* _Problem to solve_:
From the listing below, pull out the part that opens with the line containing "You are a GUI" and closes with the line containing "coordinates (22, 9).", both lines included. Copy it word for word.

Items from a data source:
· · · · · · ·
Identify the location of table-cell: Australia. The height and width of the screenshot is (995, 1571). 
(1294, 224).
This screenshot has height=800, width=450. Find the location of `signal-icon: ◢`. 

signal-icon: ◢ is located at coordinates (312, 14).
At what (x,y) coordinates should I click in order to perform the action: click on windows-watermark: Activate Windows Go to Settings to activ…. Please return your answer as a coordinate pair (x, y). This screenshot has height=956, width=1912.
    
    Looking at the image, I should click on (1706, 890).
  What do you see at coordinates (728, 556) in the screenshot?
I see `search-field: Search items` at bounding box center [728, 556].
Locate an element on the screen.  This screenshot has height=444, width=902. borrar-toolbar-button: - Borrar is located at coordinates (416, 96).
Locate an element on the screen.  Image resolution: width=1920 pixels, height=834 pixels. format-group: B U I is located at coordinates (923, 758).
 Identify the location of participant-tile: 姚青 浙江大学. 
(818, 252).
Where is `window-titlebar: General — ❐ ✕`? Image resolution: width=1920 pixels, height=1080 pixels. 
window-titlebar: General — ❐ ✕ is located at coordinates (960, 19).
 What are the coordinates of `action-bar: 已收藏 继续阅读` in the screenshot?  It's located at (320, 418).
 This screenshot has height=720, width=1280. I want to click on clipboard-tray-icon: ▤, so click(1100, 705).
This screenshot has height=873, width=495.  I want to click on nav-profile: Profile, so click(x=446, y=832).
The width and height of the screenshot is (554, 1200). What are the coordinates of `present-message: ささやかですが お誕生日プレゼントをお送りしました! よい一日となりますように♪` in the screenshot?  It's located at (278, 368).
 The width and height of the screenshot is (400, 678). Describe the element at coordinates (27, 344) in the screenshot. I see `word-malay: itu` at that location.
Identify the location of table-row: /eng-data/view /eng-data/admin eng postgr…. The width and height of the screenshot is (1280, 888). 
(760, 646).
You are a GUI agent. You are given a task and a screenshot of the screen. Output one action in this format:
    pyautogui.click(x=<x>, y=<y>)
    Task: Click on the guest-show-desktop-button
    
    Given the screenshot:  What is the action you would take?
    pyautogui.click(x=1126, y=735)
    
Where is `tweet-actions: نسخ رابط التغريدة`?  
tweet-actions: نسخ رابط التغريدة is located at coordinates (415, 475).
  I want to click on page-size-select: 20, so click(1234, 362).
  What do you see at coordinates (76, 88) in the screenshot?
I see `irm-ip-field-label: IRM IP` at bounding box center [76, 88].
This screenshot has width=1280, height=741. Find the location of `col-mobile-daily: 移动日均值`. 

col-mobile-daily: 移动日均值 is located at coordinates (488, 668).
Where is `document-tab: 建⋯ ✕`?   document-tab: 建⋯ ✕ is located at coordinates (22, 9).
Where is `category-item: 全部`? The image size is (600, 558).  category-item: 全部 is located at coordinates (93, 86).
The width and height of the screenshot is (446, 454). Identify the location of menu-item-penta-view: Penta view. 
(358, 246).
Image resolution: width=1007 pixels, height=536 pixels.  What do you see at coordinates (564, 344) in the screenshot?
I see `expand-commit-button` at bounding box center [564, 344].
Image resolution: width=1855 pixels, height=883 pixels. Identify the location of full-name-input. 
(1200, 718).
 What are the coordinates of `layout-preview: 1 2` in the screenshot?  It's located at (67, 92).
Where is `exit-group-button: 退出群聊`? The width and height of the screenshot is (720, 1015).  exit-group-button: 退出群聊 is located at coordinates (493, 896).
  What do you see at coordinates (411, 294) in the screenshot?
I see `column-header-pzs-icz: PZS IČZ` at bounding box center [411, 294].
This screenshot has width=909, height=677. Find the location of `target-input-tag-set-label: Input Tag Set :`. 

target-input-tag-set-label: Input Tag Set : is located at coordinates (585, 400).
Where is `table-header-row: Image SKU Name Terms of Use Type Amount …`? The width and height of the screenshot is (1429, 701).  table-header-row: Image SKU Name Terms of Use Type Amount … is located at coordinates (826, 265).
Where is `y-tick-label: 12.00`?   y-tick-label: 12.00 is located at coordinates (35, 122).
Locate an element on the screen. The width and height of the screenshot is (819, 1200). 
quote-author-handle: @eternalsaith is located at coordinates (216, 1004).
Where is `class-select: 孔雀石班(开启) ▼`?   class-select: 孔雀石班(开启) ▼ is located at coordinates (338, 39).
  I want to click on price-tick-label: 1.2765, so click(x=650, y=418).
· · · · · · ·
* _Answer to the exercise_:
You are a GUI agent. You are given a task and a screenshot of the screen. Output one action in this format:
    pyautogui.click(x=<x>, y=<y>)
    Task: Click on the guest-show-desktop-button
    
    Given the screenshot:  What is the action you would take?
    pyautogui.click(x=1126, y=735)
    
Where is `tweet-actions: نسخ رابط التغريدة`?  
tweet-actions: نسخ رابط التغريدة is located at coordinates (415, 475).
  I want to click on page-size-select: 20, so click(1234, 362).
  What do you see at coordinates (76, 88) in the screenshot?
I see `irm-ip-field-label: IRM IP` at bounding box center [76, 88].
This screenshot has width=1280, height=741. Find the location of `col-mobile-daily: 移动日均值`. 

col-mobile-daily: 移动日均值 is located at coordinates (488, 668).
Where is `document-tab: 建⋯ ✕`?   document-tab: 建⋯ ✕ is located at coordinates (22, 9).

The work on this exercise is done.